I'm still waiting for the British government to publish the list of companies which were hand-in-glove with Saddam during the Kurd-killing Thatcher-lovin' free-market-tastic 1980s. Surprisingly, Labour finds this quite difficult; a pity, because the thought of dragging David Mellor and a few fat corporate Tories to an ad hoc war crimes tribunal is quite a pleasant one. Hallelujah!
posted by riviera at 5:22 AM on September 5, 2002


The case against Cheney is the hypocrisy of doing business with scum when it's convenient economically, then turning around and advocating war against them when it's convenient politically.

Well said! And to top it all off, they claim a higher moral purpose. I feel like the whole world is on candid camera.
posted by quirked at 6:13 AM on September 5, 2002


Most developing countries are dictatorships, kleptocracies, or one-party states, with on-going human rights problems. Well, that's why they're still 'developing'. Suppose US and other companies did not do business with such states? Would would the result be? Pretty much the same as the current situation in Iraq under the sanctions. Dictators always seem to find the money to buy weapons and build monuments to themselves, but not to fund prenatal care, infant nutrition or immunization programs.

It is absurd of the left to complain when US companies do not do business with a dictatorship, thus supposedly causing the hundreds of thousands of excess infant deaths in Iraq, and also complain when they do do business with them.

Of course, perhaps Ms.

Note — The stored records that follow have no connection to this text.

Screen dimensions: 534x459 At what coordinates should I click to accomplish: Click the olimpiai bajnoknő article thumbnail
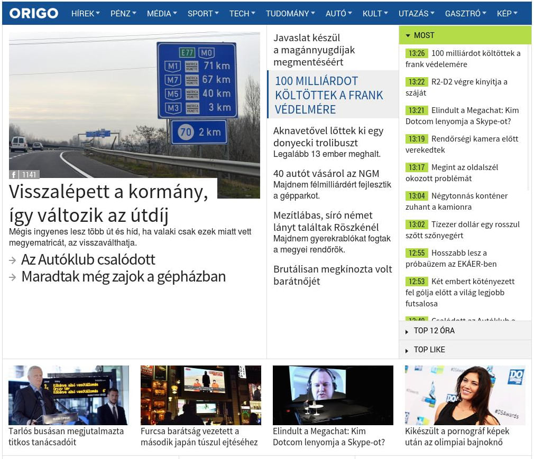point(465,395)
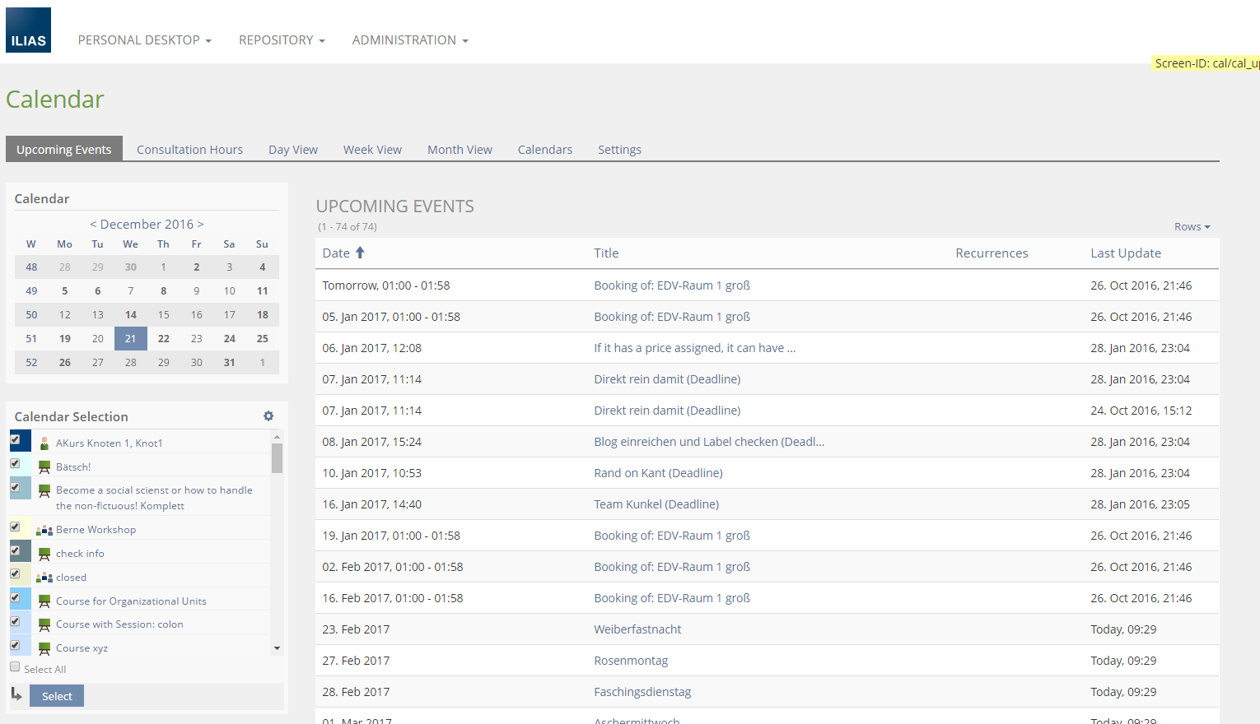The height and width of the screenshot is (724, 1260).
Task: Switch to the Month View tab
Action: pos(460,150)
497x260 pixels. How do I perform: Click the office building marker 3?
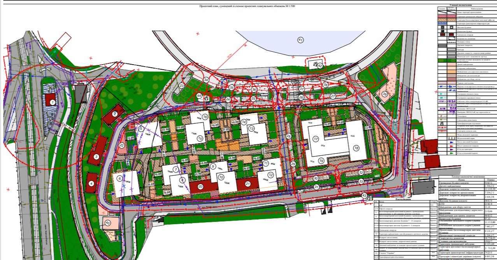click(x=96, y=157)
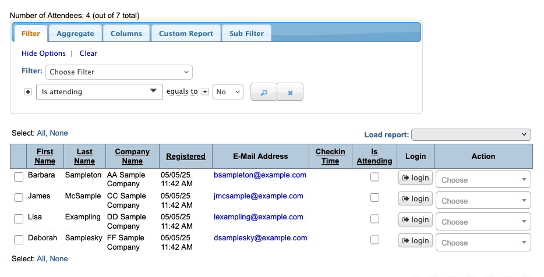The image size is (544, 277).
Task: Select the row checkbox for Deborah
Action: click(x=19, y=240)
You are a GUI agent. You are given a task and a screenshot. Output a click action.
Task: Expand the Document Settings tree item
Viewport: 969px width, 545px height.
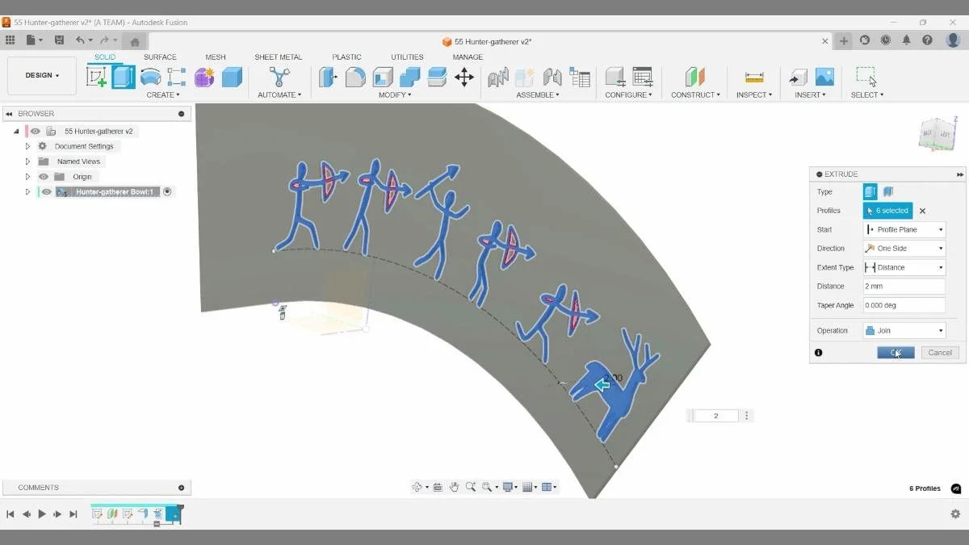pyautogui.click(x=27, y=145)
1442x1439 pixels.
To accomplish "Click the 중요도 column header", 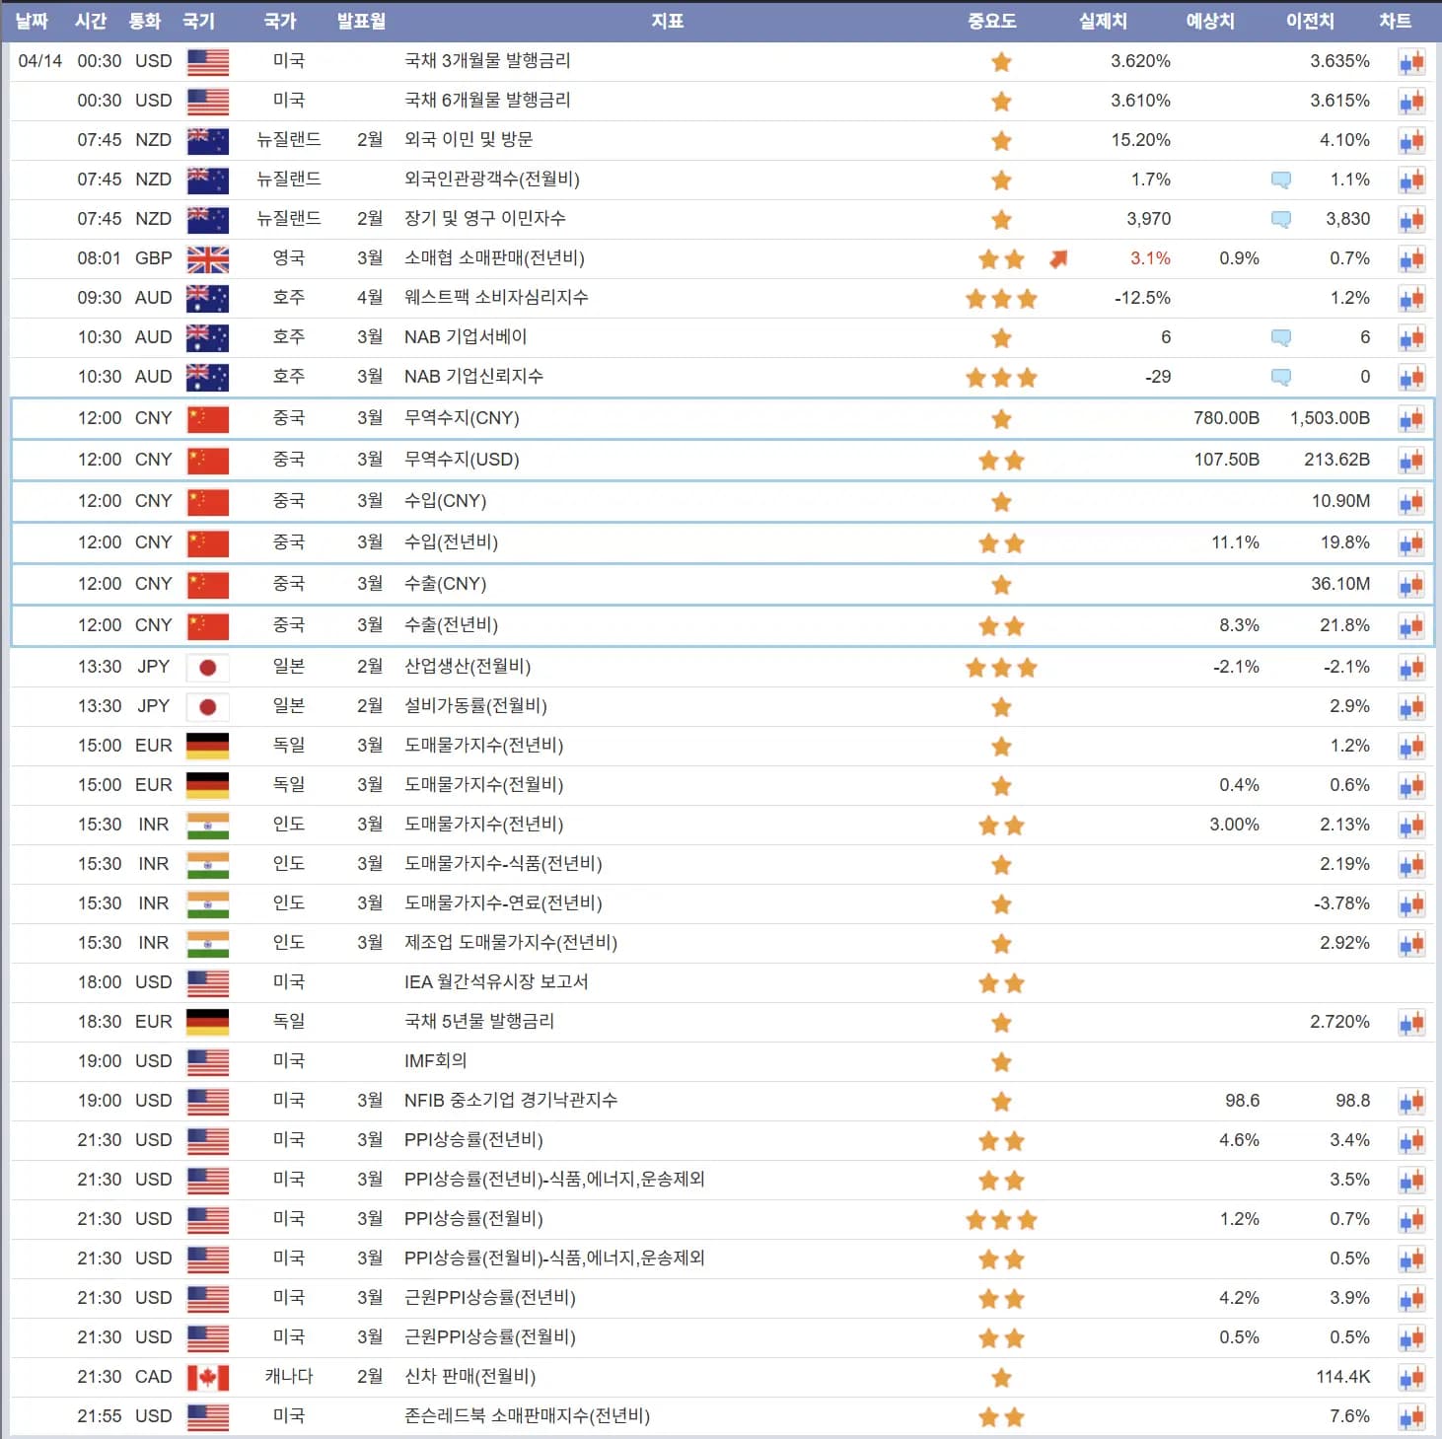I will [x=991, y=21].
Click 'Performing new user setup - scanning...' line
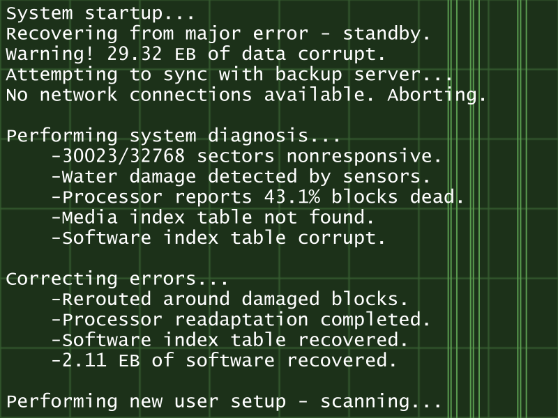Screen dimensions: 558x418 coord(224,402)
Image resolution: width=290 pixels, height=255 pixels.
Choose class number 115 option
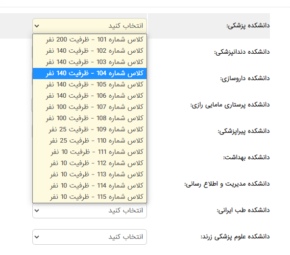coord(90,197)
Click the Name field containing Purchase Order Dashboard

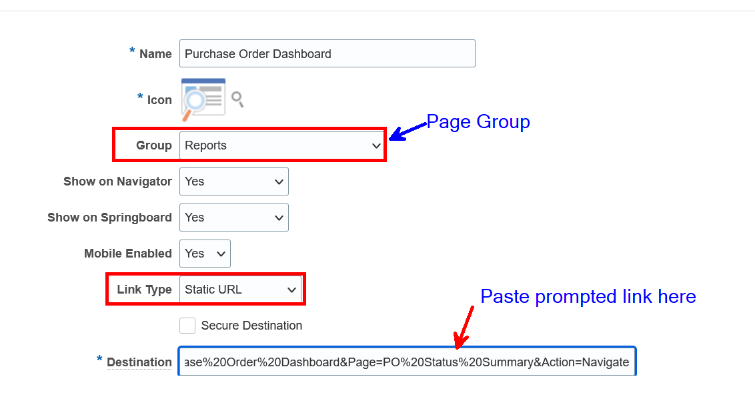click(327, 53)
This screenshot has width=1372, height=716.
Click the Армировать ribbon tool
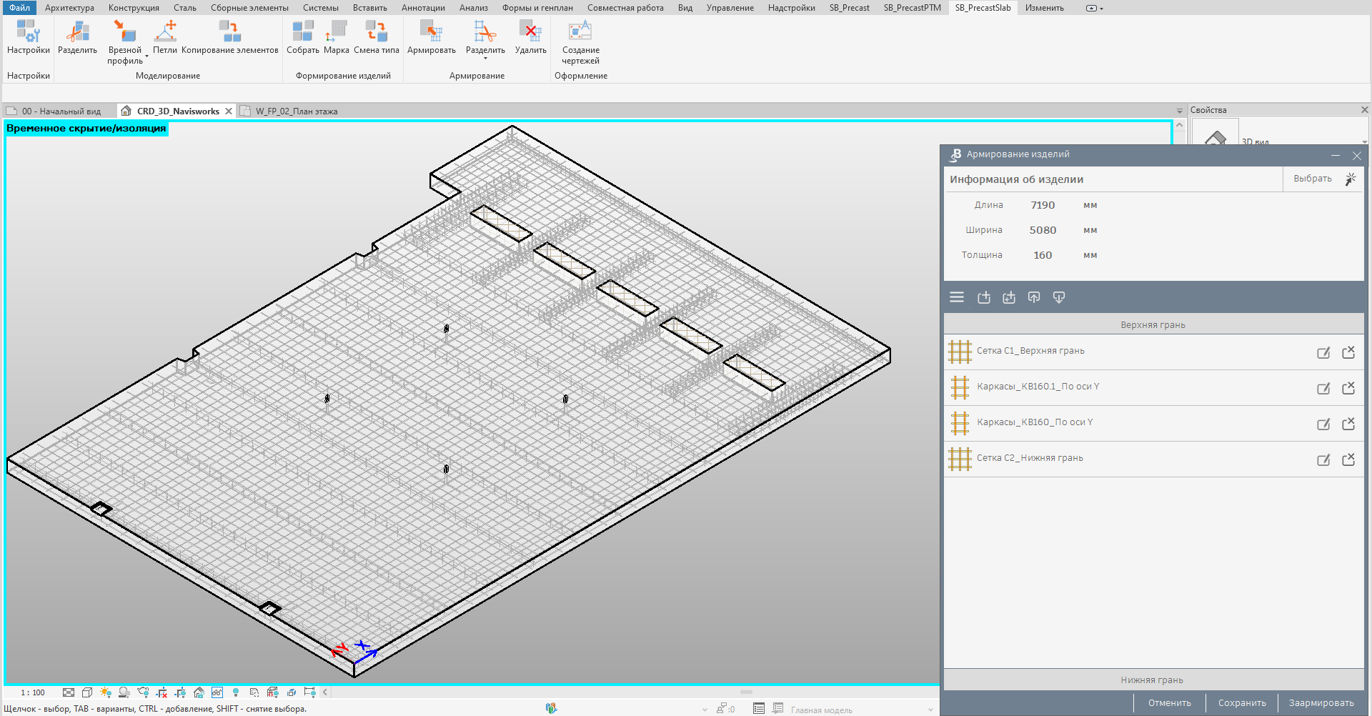(431, 37)
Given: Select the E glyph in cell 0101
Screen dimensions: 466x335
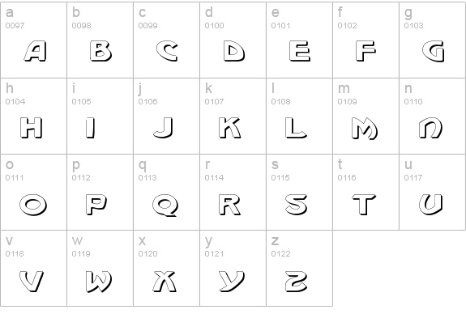Looking at the screenshot, I should pos(300,51).
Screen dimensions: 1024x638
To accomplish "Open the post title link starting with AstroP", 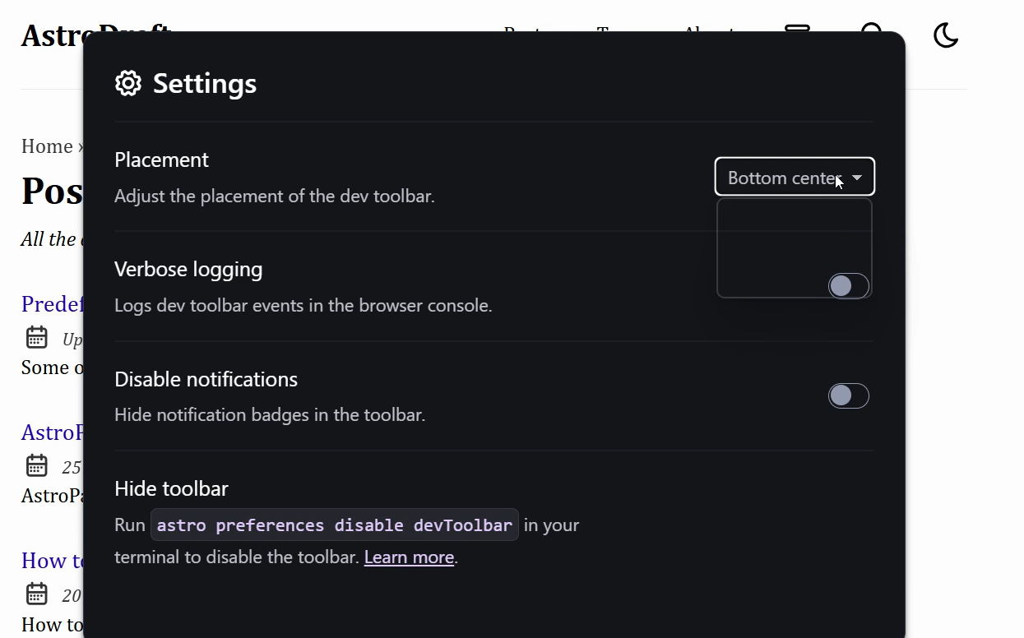I will pyautogui.click(x=52, y=432).

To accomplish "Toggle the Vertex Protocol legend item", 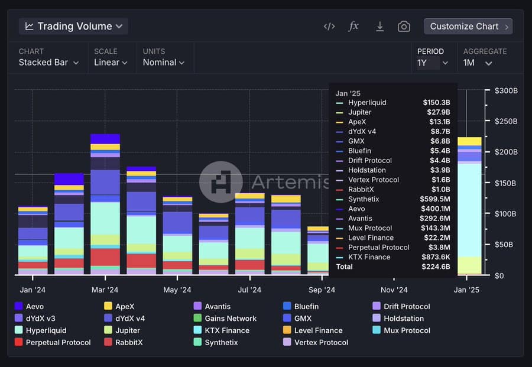I will tap(321, 342).
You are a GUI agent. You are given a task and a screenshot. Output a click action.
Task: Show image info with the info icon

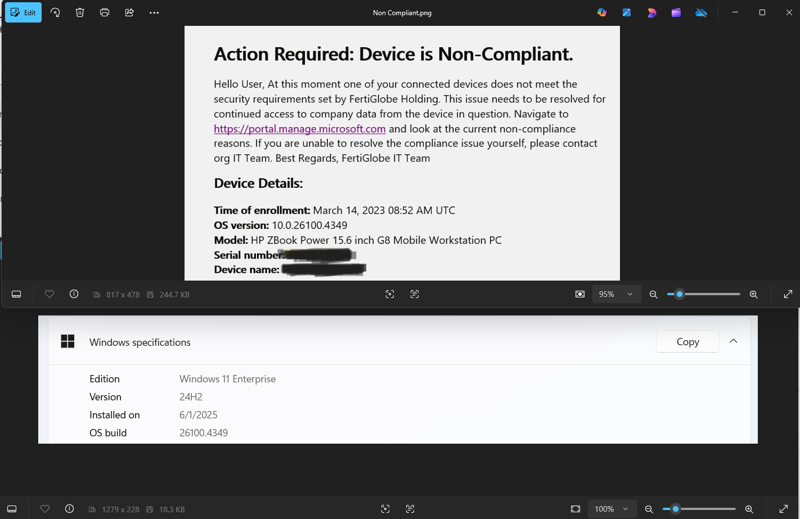[74, 294]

Ivins doesn't really care about whether her position makes any sense, but is just looking for a chance to bash a prominent Republican, and hopes no one will look at her logic that closely.
posted by Slithy_Tove at 7:05 AM on September 5, 2002


It is absurd of the left to complain when US companies do not do business with a dictatorship, thus supposedly causing the hundreds of thousands of excess infant deaths in Iraq, and also complain when they do do business with them.

Slithy, are you following the discussion? Cheney denied that his company did business with Iraq; not once, but on several occasions. He lied, in other words. Follow raysmj's link. If there was nothing embarrassing about it, why didn't he simply own up?
posted by norm29 at 7:55 AM on September 5, 2002


So Cheney lied about doing business with the madman he now plans to go to war with. It's not as if he lied about blowjobs or other grave matters of state.
posted by octobersurprise at 8:29 AM on September 5, 2002


The public seems to think (fools that they all are) that when someone works for a company, they naturally do the best for that company - and likewise hopes that if that same person then holds office in the US, they will (gasp) actually do what they consider best for the US.

Please share the clues that led you to this conclusion about what "the public seems to think." It sounds like basic moral relativism to me, and I thought this was a battle between good n' evil?
posted by Dr. Boom at 9:42 AM on September 5, 2002


norm29, I'm following fine. She's spends most of the op/ed piece not complaining that Cheney's facts were wrong, but that Halliburton, and others, do business at all with nations with poor human rights records.